Thought after thought came racing in as I considered the implications of my own words. “They might wait till after Passover when the crowds leave, but then Jesus would probably leave with the crowds and head right back to Galilee. Then he’d be out of their hands. No.” I hesitated and then briskly snapped my fingers. “I think they’ll try to act now, if they can. He’s humiliated them in front of the people. They won’t stand for that. Caiaphas won’t stand for it. Jesus has co-opted the high priest’s authority right within the temple courts. Blood will flow because of it. Mark my words. It will flow.”
“But what could they do to him? What crime has he committed?” Renaldo reasoned. “You know the Jews can’t condemn a man to death. They can’t have him crucified. They would have to bring him before Pilate.”

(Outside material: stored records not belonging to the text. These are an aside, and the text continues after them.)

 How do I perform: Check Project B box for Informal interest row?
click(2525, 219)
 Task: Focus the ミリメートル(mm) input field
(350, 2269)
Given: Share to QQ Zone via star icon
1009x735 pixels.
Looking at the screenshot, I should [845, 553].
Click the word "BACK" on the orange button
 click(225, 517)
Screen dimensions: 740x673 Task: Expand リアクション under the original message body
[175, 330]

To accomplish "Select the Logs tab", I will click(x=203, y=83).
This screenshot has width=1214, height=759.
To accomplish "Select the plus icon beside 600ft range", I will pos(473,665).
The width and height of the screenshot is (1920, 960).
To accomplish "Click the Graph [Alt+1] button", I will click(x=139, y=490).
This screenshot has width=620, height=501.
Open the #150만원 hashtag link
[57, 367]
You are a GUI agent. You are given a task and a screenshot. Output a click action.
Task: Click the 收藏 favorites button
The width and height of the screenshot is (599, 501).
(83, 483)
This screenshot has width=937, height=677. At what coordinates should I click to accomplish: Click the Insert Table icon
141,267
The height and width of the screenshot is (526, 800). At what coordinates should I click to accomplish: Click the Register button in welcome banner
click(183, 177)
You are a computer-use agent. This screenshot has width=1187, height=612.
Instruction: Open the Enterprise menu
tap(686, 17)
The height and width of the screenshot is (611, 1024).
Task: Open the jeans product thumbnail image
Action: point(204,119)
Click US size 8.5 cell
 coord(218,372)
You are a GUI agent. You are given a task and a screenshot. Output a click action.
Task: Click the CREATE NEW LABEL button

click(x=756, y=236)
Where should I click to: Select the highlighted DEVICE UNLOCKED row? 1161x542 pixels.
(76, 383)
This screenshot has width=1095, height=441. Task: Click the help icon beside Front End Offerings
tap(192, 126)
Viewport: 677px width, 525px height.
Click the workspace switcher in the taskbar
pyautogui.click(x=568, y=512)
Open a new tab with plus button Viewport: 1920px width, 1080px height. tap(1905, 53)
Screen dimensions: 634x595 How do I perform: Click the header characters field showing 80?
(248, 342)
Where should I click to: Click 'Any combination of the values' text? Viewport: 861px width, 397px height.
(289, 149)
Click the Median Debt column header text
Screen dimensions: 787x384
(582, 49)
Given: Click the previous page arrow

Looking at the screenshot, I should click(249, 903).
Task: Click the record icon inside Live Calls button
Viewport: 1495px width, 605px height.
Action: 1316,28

“Yes,” I said, “but accidents happen in the dark of the night. And Renaldo, I think you underestimate the old Weasel. If anyone can twist the law to his own liking, Caiaphas can. That Weasel can kill his prey in more than one way. The big question is, can he get his hands on the prophet?”
“So you really think there’ll be a confrontation?”
“Absolutely. From what I saw on Monday, the confrontation has already started. It started when Jesus kicked out the merchants. Later, when I was there, the high priest’s men questioned him, but he wouldn’t back down. Then yesterday, according to Claudius, he humiliated Caiaphas and his delegation right in front of the crowd. Like I said, he called the Pharisees and the teachers of the law a pack of hypocrites and a brood of vipers. I’d call that a confrontation. And he didn’t do it out in the desert; he did it right in front of them, in front of the pilgrims, and right in their holy place. I tell you, the man’s got guts.”
“But”—I paused to emphasize my point—“I’m just waiting for the other side to strike back. And they will.”
I made a long, sweeping motion with a pointed index finger and then stabbed down spear-like into my friend’s bare ribs. “I’m sure they will.”
Instinctively, Renaldo recoiled, shrugged off my antics, and then said, “But you don’t think he’s a threat to Rome?”
“Not from what I’ve seen or heard. But he is a threat to Caiaphas. Right now he’s their problem. And that’s where I want to leave him. If blood’s going to flow, I don’t want it getting on these hands.”